Objectif visé: Rédigez la suite de l'article sur la représentation de la diaspora burundaise, en reprenant immédiatement après sa dernière phrase.

=== Extrait ===

Hold-up sur la représentation de la Diaspora burundaise

Demain s’ouvre en Belgique, à Thon Hôtel EU de Bruxelles, des consultations entre un « Echantillon de la Diaspora Burundaise en Europe » et la Direction de la Diaspora au sein du Ministère burundais des Relations extérieures et de la Coopération internationale, avec l’appui de MIgration EU eXpertise (MIEUX), une initiative conjointe de l’Union européenne (UE) et d’International Centre for Migration Policy Development (ICMPD).

La préparation de ces consultations s’est faite dans la plus grande discrétion, à l’insu des principaux concernés, à savoir les Burundais vivant en Europe. On est dès lors en droit de se poser des questions sur les motivations réelles des organisateurs, le cahier de charge et la représentativité des participants et leur légitimité, car l’opacité qui entoure ces assises fait craindre une nouvelle tentative de manipulation politicienne au nom de la Diaspora burundaise.

« L’objectif principal de cette activité est de donner l’opportunité aux organisations de la diaspora de participer au processus de réflexion sur le cadre politique et faire part de leurs avis quant à son contenu, ce qui est primordial afin d’en assurer la durabilité et la transparence. », peut-on lire dans la note de présentation, que ARIB.INFO a pu se procurer. Mais malheureusement la réalité est toute autre, les organisateurs de ces consultations faisant preuve d’une volonté manifeste d’exclusion, sans précédent, de la quasi-totalité des Burundais vivant en Europe.

En effet, le manque de transparence et le flou entretenu autour du choix des quelques organisations sur les dizaines, voire centaines, qui œuvrent au sein de la Diaspora burundaise dans son ensemble, accrédite la thèse d’une opération orchestrée à partir de Bujumbura, et dont on ignore encore les tenants et aboutissants, avec la complicité de deux ou trois associations prétendument présentées comme étant les « Représentants de la diaspora burundaise en Europe ».

=== Données fournies ===

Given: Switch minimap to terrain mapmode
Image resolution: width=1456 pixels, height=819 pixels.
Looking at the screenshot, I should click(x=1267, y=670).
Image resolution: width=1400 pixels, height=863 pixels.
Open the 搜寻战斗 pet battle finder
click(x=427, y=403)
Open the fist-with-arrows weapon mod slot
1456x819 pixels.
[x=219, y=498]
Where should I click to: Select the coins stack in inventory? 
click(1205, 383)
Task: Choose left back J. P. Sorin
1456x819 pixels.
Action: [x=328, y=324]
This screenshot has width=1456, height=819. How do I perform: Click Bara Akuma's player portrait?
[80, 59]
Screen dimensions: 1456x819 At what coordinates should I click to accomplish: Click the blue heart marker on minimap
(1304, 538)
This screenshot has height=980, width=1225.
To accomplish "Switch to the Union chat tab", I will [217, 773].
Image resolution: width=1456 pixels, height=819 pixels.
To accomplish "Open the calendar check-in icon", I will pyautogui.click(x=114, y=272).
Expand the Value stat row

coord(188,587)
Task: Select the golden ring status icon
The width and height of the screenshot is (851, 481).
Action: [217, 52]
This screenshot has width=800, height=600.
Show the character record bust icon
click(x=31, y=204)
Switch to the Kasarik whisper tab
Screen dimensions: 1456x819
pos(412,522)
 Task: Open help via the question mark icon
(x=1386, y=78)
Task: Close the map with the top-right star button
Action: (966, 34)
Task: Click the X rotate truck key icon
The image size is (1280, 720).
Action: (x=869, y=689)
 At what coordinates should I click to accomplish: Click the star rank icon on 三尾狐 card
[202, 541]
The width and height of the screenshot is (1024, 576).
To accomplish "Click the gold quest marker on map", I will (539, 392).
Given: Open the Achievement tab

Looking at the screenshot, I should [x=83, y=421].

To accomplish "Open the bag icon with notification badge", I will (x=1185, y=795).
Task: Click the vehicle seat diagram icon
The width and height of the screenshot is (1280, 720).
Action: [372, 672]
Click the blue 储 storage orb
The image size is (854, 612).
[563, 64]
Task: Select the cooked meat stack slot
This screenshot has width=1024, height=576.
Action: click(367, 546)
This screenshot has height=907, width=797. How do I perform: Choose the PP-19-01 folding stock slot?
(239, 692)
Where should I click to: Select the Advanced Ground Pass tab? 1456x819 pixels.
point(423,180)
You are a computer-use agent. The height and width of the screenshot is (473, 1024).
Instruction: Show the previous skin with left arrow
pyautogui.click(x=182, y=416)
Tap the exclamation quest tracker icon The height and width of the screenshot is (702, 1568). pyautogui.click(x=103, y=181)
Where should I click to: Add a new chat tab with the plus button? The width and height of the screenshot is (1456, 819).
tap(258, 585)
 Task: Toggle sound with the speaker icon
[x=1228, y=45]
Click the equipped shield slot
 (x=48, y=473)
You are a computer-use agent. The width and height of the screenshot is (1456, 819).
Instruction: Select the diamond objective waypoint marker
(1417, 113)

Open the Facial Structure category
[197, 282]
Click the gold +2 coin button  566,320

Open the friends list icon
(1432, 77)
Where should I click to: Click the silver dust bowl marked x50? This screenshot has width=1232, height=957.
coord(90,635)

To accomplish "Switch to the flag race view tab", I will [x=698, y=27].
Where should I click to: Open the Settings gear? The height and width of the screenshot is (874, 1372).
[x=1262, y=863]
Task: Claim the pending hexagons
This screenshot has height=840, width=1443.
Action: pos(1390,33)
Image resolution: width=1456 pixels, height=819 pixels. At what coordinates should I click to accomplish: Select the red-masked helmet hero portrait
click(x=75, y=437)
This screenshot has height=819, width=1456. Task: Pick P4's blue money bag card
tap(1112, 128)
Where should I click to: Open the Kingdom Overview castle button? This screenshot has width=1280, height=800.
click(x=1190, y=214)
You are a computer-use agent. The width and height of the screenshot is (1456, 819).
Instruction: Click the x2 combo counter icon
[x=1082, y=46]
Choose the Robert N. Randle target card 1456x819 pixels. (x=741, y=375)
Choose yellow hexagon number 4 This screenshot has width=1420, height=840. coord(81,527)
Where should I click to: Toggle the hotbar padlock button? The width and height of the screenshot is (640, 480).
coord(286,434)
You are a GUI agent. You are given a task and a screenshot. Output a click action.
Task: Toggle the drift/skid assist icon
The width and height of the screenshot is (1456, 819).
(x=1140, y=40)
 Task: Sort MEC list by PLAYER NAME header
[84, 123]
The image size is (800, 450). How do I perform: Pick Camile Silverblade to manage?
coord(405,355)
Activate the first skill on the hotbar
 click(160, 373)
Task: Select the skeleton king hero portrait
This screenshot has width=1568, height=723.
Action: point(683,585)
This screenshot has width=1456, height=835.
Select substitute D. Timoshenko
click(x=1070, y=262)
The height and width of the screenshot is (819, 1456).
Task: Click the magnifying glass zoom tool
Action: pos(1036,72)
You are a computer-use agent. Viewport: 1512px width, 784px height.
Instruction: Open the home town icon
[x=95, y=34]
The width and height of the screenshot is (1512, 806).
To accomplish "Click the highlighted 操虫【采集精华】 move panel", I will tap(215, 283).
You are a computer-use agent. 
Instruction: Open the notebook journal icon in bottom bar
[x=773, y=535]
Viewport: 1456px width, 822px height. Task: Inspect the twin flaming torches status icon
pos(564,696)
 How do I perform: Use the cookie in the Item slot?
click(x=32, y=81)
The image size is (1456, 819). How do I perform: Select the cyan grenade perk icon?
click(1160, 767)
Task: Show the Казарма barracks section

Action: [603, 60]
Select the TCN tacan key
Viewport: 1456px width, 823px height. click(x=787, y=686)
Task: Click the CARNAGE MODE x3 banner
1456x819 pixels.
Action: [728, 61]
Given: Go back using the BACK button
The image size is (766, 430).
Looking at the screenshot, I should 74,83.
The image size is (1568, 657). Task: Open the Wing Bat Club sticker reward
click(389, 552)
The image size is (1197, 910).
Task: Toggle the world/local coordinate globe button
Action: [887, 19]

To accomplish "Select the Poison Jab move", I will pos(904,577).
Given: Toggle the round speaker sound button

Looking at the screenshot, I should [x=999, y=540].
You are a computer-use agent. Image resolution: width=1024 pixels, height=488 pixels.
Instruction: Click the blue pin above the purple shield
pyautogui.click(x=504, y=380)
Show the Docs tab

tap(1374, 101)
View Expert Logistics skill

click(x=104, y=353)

===

Résultat obtenu:
Selon nos informations, c’est la Direction de la Diaspora au sein du Ministère burundais des Relations extérieures et de la Coopération internationale qui a elle-même choisi les quelques participants à cette consultation – une dizaine de personnes issues de seulement cinq associations au total venant de Belgique, France, Luxembourg et Pays-Bas – et dont l’ambition affichée est de représenter TOUTE la diaspora burundaise d’Europe, sans que personne ne les ait jamais mandatées pour cela.

C’est donc avec quelques individus et organisations isolés que Bujumbura entend débattre et définir la « Politique nationale de la Diaspora de la République du Burundi », dont le Document draft, encore « confidentiel », sera présenté par la Direction de la diaspora au cours de ces consultations, et intégrera par la suite les résultats des discussions menés pendant ces deux jours à Bruxelles.

En optant pour une politique de l’exclusion, les organisateurs de ces rencontres risquent de se mettre à dos la plupart des Burundais éparpillées à travers l’Europe. L’efficacité de cette activité est d’ores et déjà remise en cause et la volonté d’une main mise sur la représentation de la Diaspora, par quelques individus, va sans nulle doute provoquer le rejet des conclusions qui seront issues de ces consultations.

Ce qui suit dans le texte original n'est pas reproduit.